A Native American surveys the passing scene in a bid to renew his bond with the land of his forefathers, while the conductor confides that he is living his dream, as he used to watch this very train zipping through his backwater town and he always hoped that he would one day get to travel on it. His optimism is shared by the immigrant woman getting to knew her new homeland and the aged African-American who persuades a black thirtysomething to follow his old friend Martin Luther King's conviction that a change is going to come. Such reassurance would be welcome to the fellow returning to court the childhood sweetheart he hasn't seen in six years. But, while this sounds cloying, there is nothing twee about this affirmation of the old TV maxim about there being `eight million stories in the naked city'.

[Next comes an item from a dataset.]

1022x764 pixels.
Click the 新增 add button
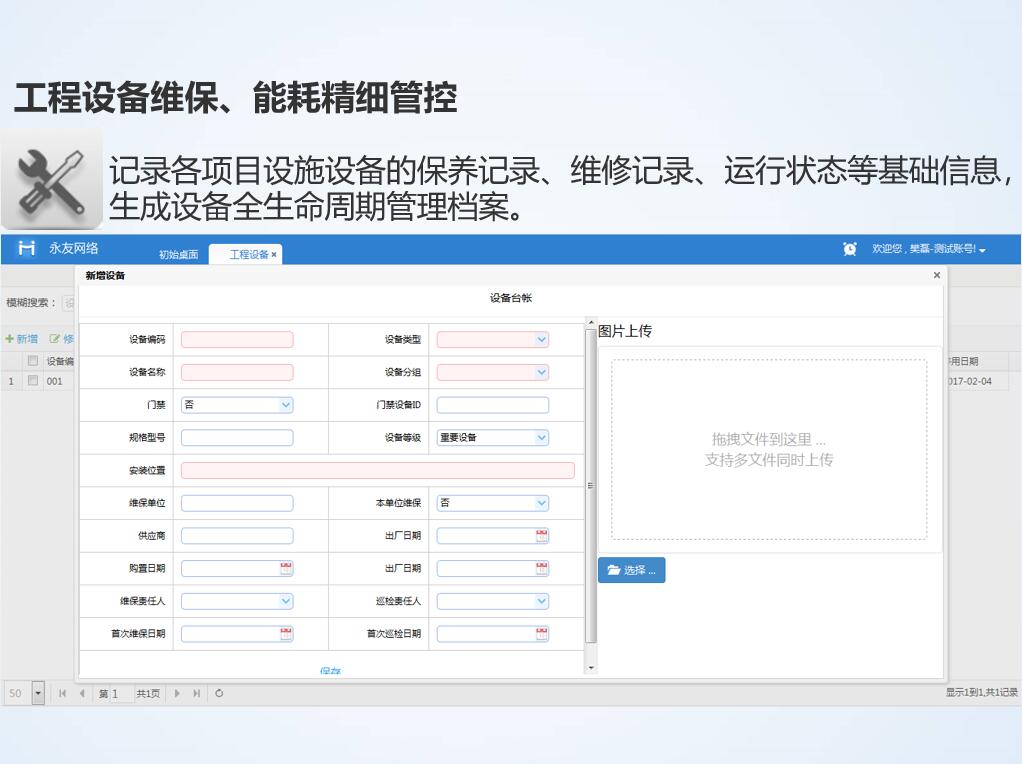[21, 339]
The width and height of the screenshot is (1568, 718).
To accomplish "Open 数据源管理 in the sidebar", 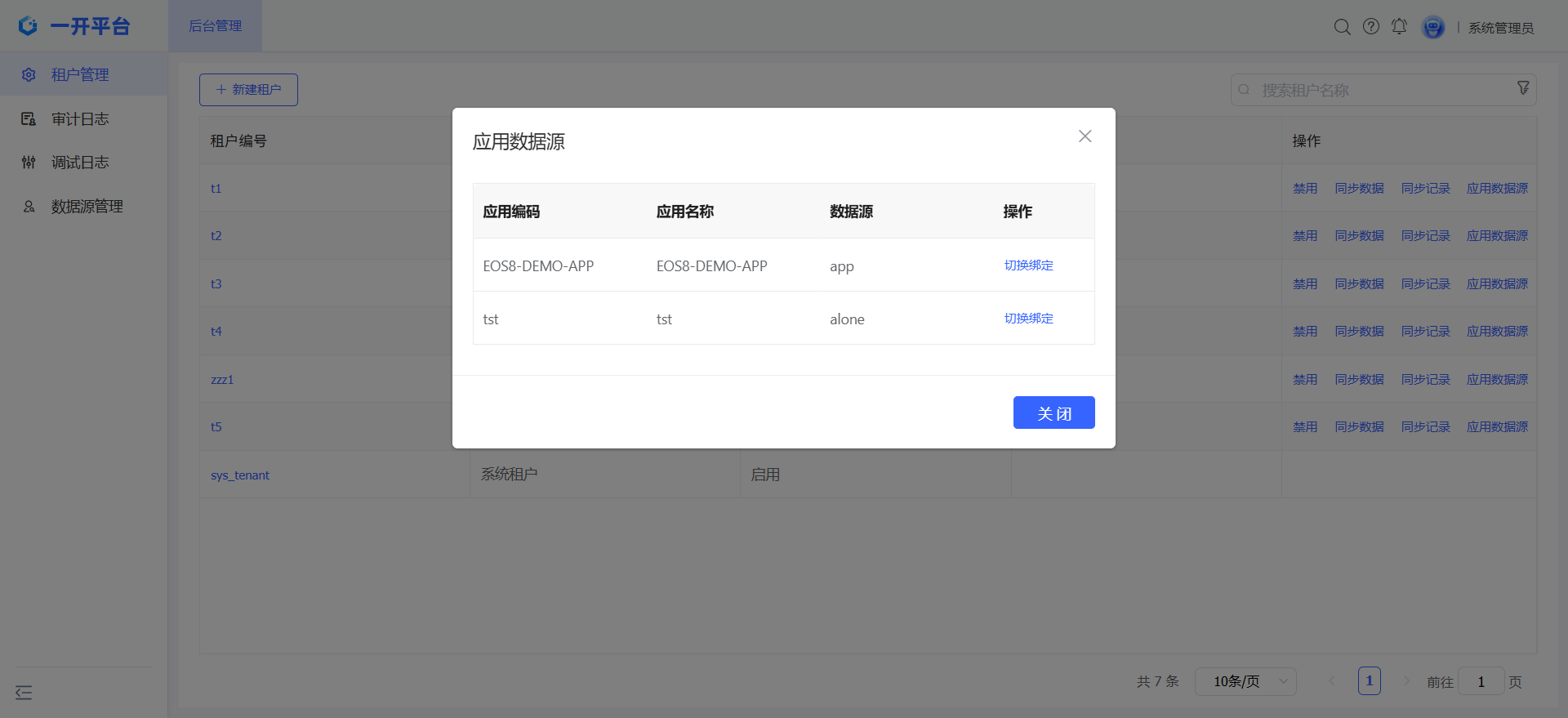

Capturing telltale details about American attitudes to class, race, gender, age and the shifting political poles, Maysles treats everyone as an individual and this goes for the train staff, as they gulp down food during their break and bitch about the passengers were are supposed to be finding fascinating. When Maysles and his brother David started out in the mid-1950s, folks weren't always so ready to share. But, in the social media age where there is no such thing as too much information, it's often a tougher task shutting them up. It's a risk seat-hopping with such skittishness among so many lost souls seeking to conquer their demons or banish their regrets and not all of the anecdotes raise the anticipated smile or tug on the heartstrings. But those that do genuinely resonate and ensure this is a fitting memorial for the doyen of Direct Cinema.